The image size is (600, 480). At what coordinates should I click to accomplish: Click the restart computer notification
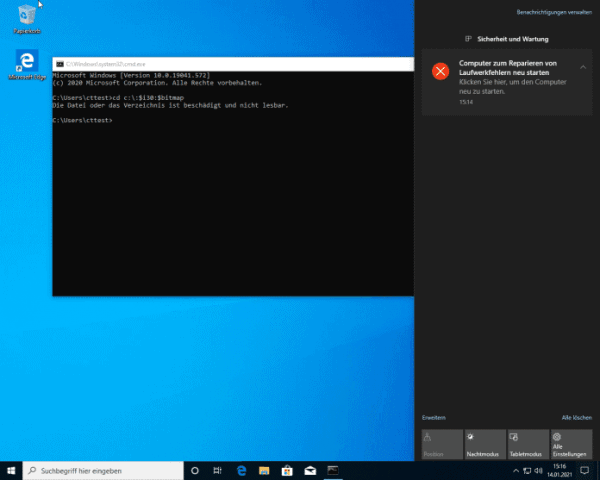click(506, 82)
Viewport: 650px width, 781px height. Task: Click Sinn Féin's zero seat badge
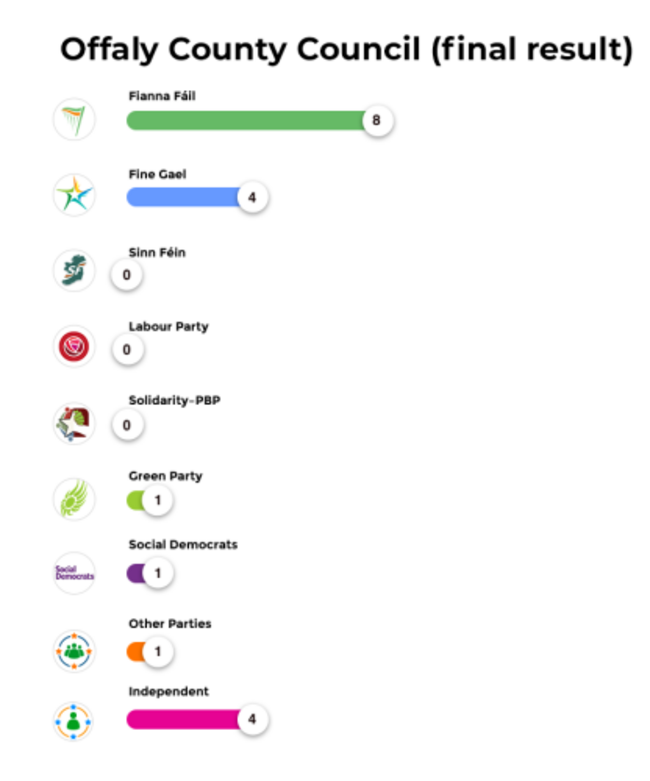pyautogui.click(x=127, y=274)
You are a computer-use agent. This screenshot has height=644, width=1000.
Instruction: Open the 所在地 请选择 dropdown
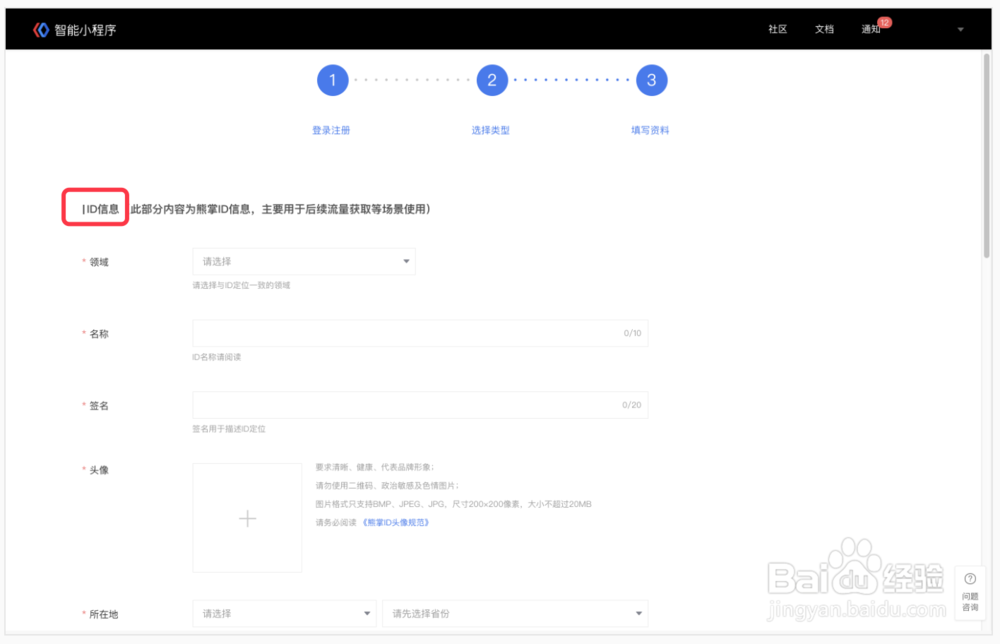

+-------+

GOAL OF THE EXERCISE —
Each line from the one with "You are a computer-use" to the final line of the data above is to be printed exactly; no picture should appear in the copy.

ANSWER TO THIS PROBLEM —
You are a computer-use agent. This screenshot has height=644, width=1000.
Instruction: Open the 所在地 请选择 dropdown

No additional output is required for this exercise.